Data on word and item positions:

.....

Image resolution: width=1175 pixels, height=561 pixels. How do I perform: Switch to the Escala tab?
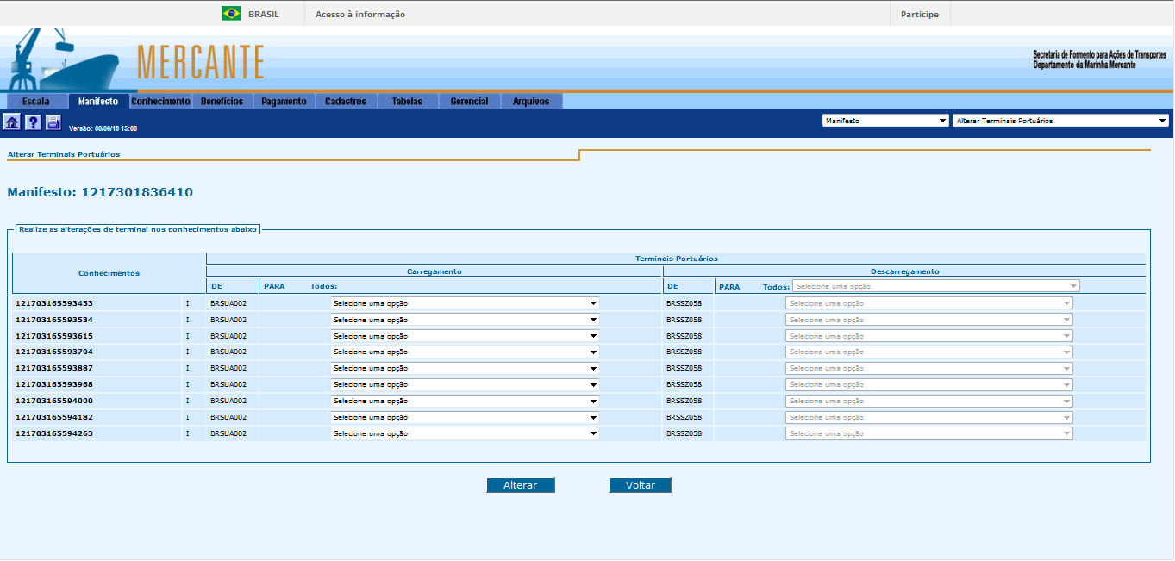(x=35, y=102)
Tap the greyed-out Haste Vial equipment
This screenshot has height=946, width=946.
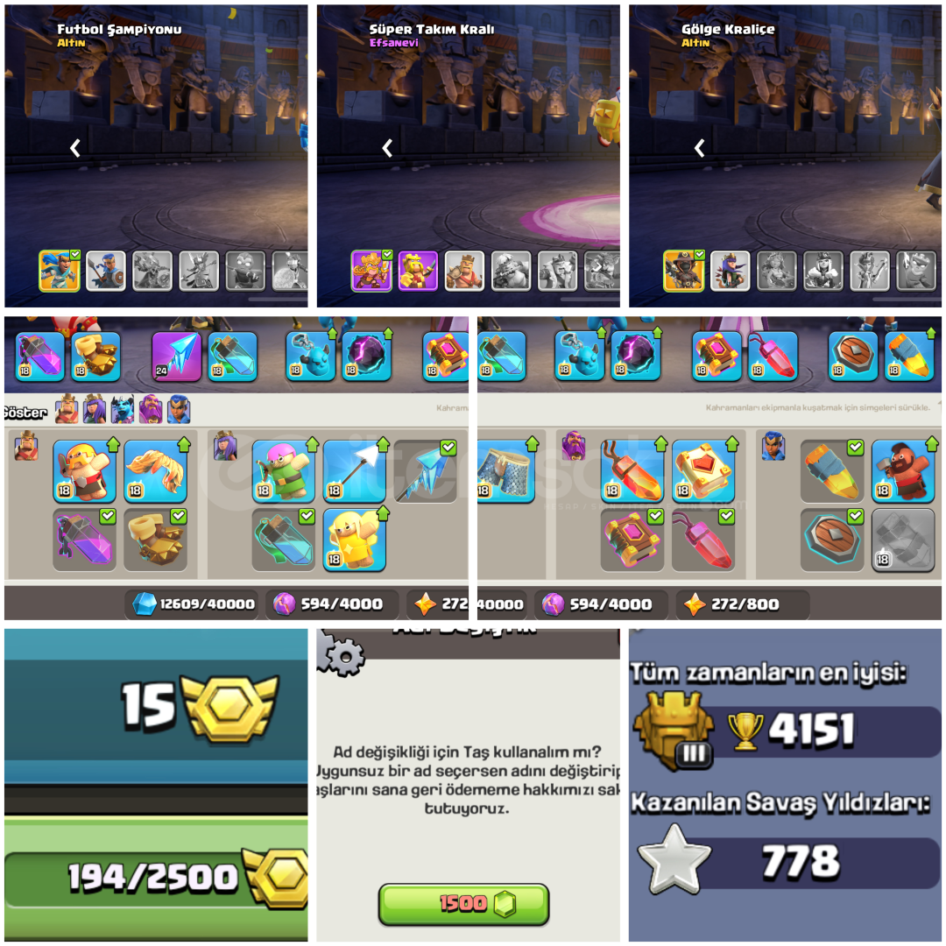pos(903,540)
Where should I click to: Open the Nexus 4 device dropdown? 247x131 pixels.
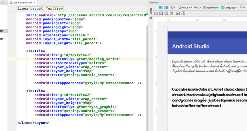pyautogui.click(x=185, y=7)
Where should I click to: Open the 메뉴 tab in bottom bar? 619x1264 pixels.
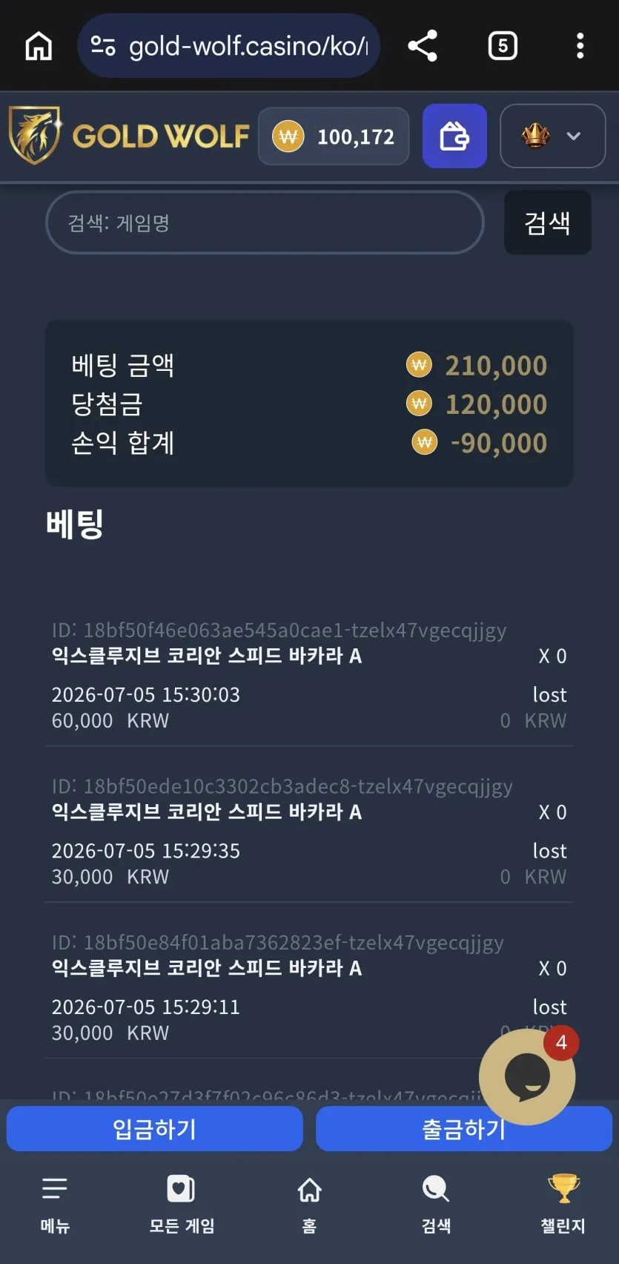(x=55, y=1205)
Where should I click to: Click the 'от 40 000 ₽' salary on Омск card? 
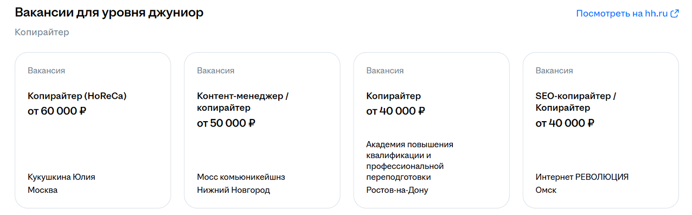[x=565, y=123]
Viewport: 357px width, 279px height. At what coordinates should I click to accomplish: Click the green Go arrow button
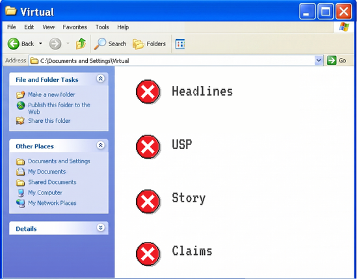[332, 60]
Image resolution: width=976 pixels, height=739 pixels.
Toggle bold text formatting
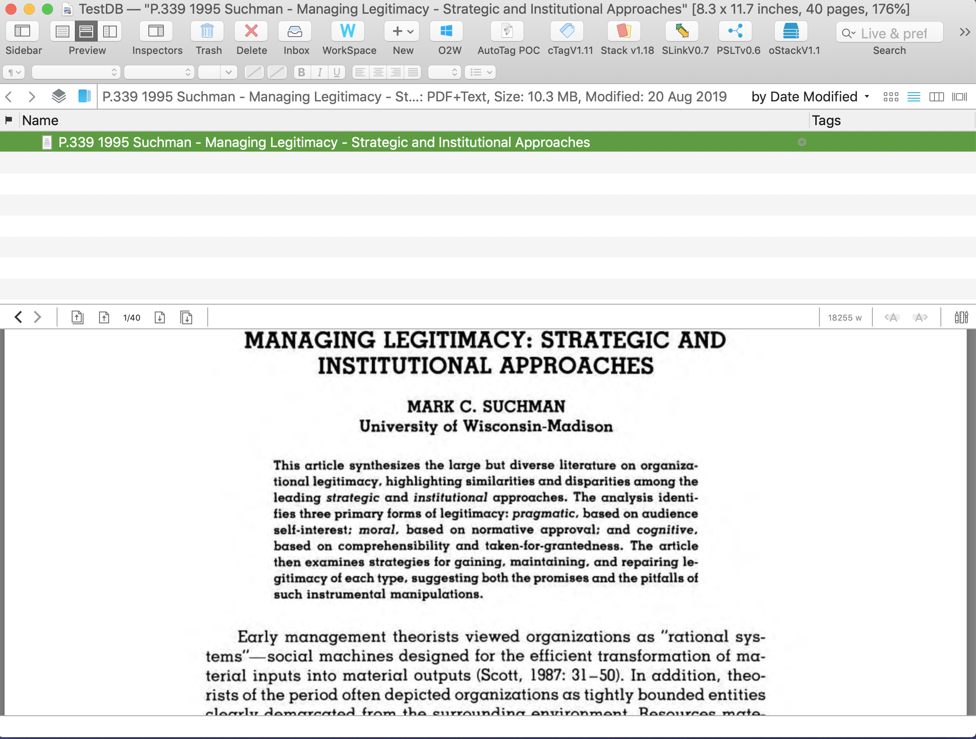click(x=301, y=72)
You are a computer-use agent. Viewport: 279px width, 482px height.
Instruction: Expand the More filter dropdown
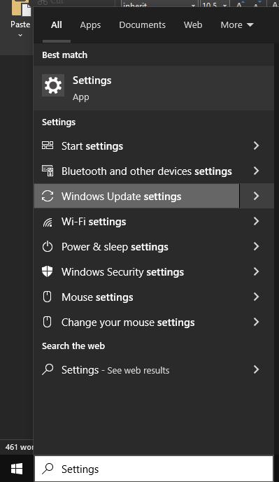[x=237, y=25]
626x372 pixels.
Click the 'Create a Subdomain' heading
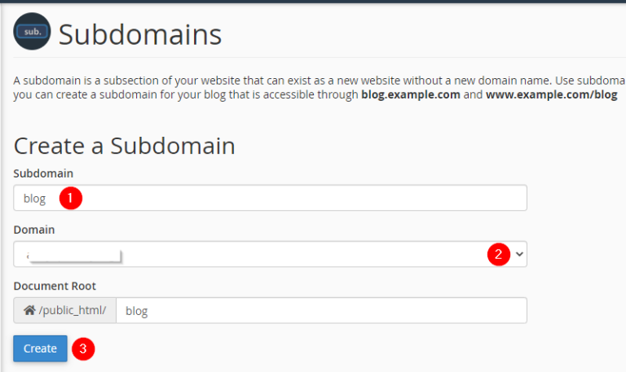(125, 146)
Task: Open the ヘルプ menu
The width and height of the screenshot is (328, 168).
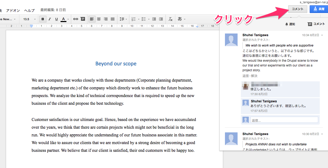Action: coord(29,10)
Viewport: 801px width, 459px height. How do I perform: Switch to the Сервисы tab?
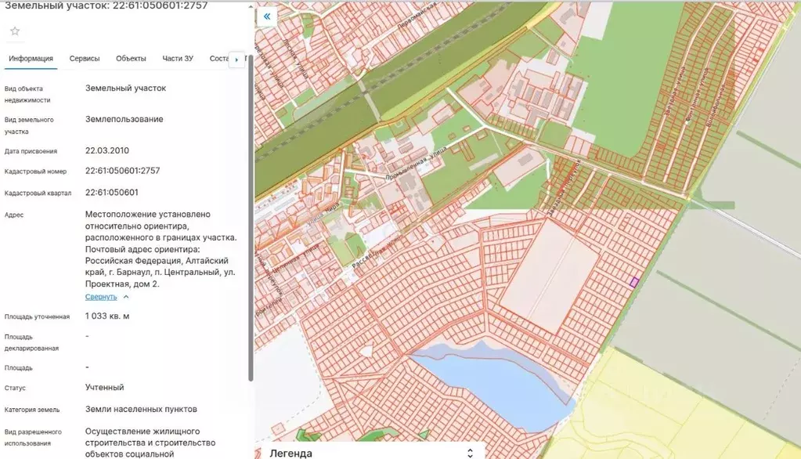(x=85, y=59)
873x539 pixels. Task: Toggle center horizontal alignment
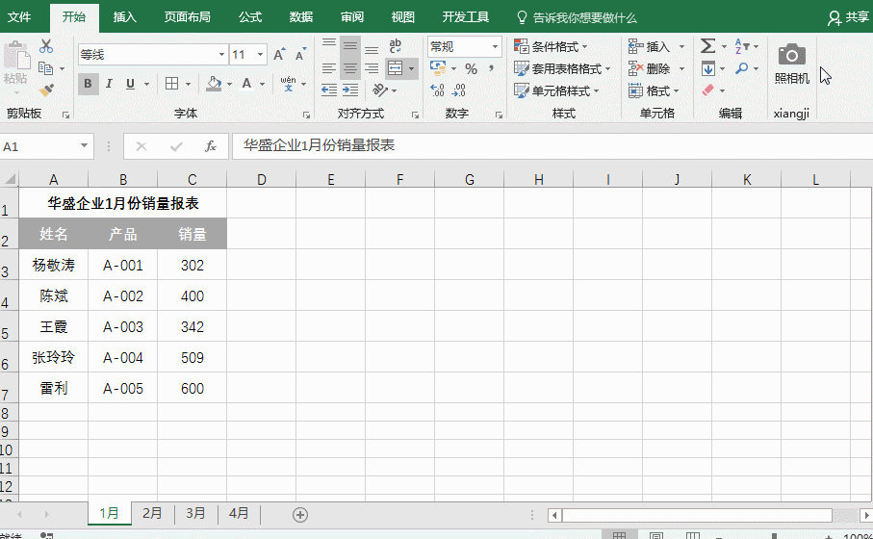pyautogui.click(x=350, y=69)
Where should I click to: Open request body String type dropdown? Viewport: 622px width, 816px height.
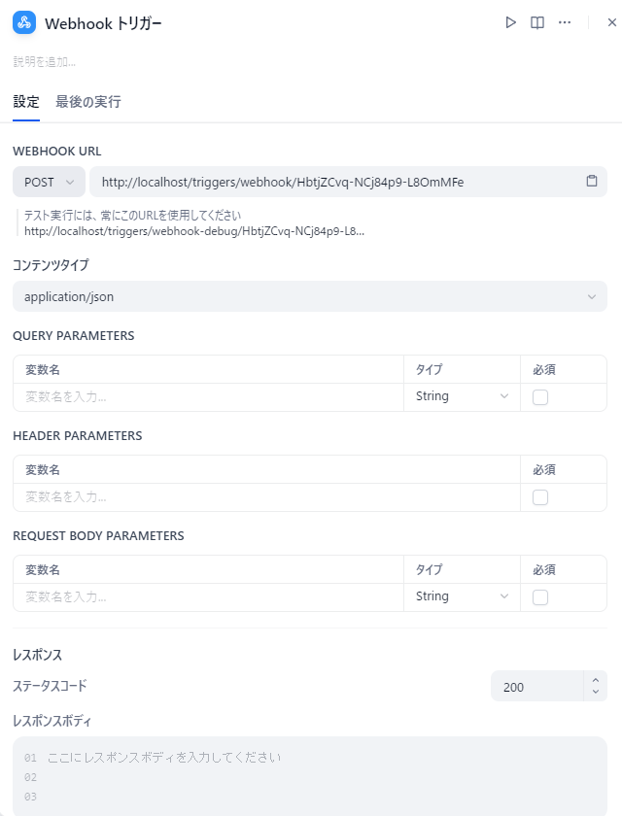(462, 596)
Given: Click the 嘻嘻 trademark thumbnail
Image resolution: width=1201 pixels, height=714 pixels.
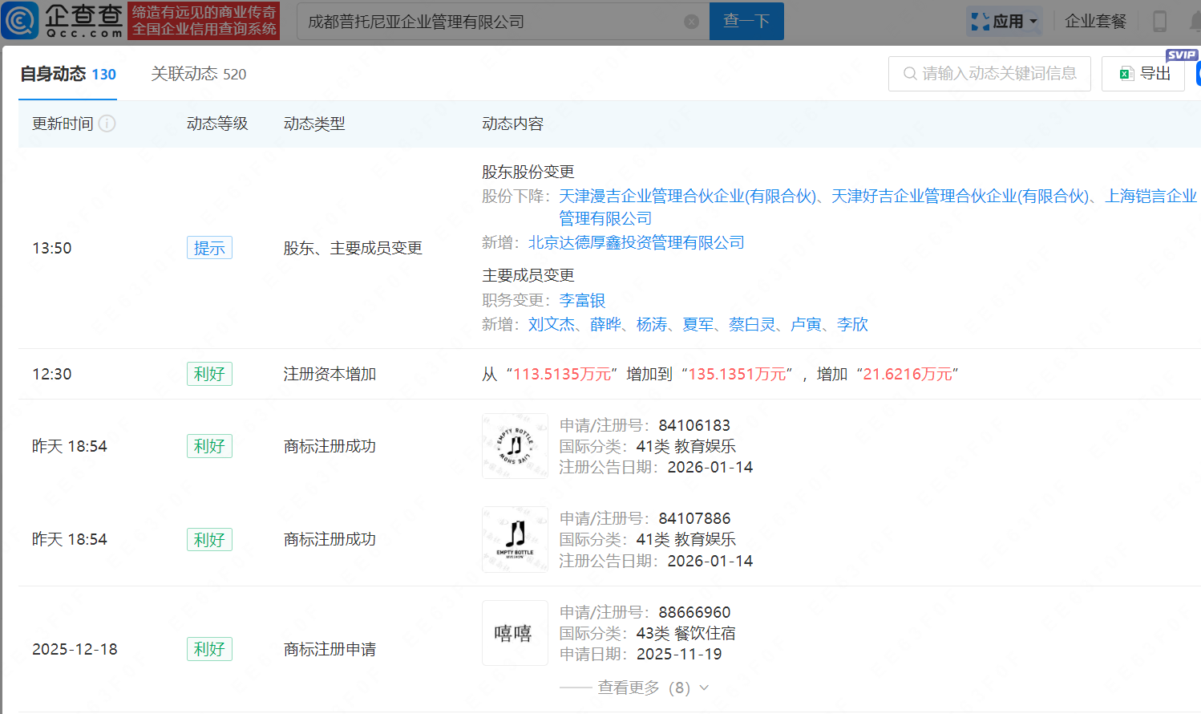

.....

Instructions for the task: Render the data above as a numbered list, leaving out blank lines. Omit the pictures from your answer.

Problem solution:
1. Image resolution: width=1175 pixels, height=561 pixels. How do I perform: Switch to the Escala tab?
2. (x=35, y=102)
3. Tap the greyed-out Haste Vial equipment
4. This screenshot has height=946, width=946.
5. pos(903,540)
6. Where should I click to: Open the Nexus 4 device dropdown? 247x131 pixels.
7. pyautogui.click(x=185, y=7)
8. Where should I click to: Open the 메뉴 tab in bottom bar? 619x1264 pixels.
9. (x=55, y=1205)
10. Where should I click to: Click the 'от 40 000 ₽' salary on Омск card? 
11. [x=565, y=123]
12. Viewport: 357px width, 279px height. At what coordinates should I click to accomplish: Click the green Go arrow button
13. [332, 60]
14. Image resolution: width=976 pixels, height=739 pixels.
15. Toggle bold text formatting
16. click(x=301, y=72)
17. You are a computer-use agent. Viewport: 279px width, 482px height.
18. Instruction: Expand the More filter dropdown
19. [x=237, y=25]
20. 626x372 pixels.
21. Click the 'Create a Subdomain' heading
22. (125, 146)
23. Task: Open the ヘルプ menu
24. The width and height of the screenshot is (328, 168).
25. Action: coord(29,10)
26. Viewport: 801px width, 459px height. How do I perform: Switch to the Сервисы tab?
27. (x=85, y=59)
28. 873x539 pixels. Task: Toggle center horizontal alignment
29. pyautogui.click(x=350, y=69)
30. Where should I click to: Open request body String type dropdown? Viewport: 622px width, 816px height.
31. (462, 596)
32. Given: Click the 嘻嘻 trademark thumbnail
33. Image resolution: width=1201 pixels, height=714 pixels.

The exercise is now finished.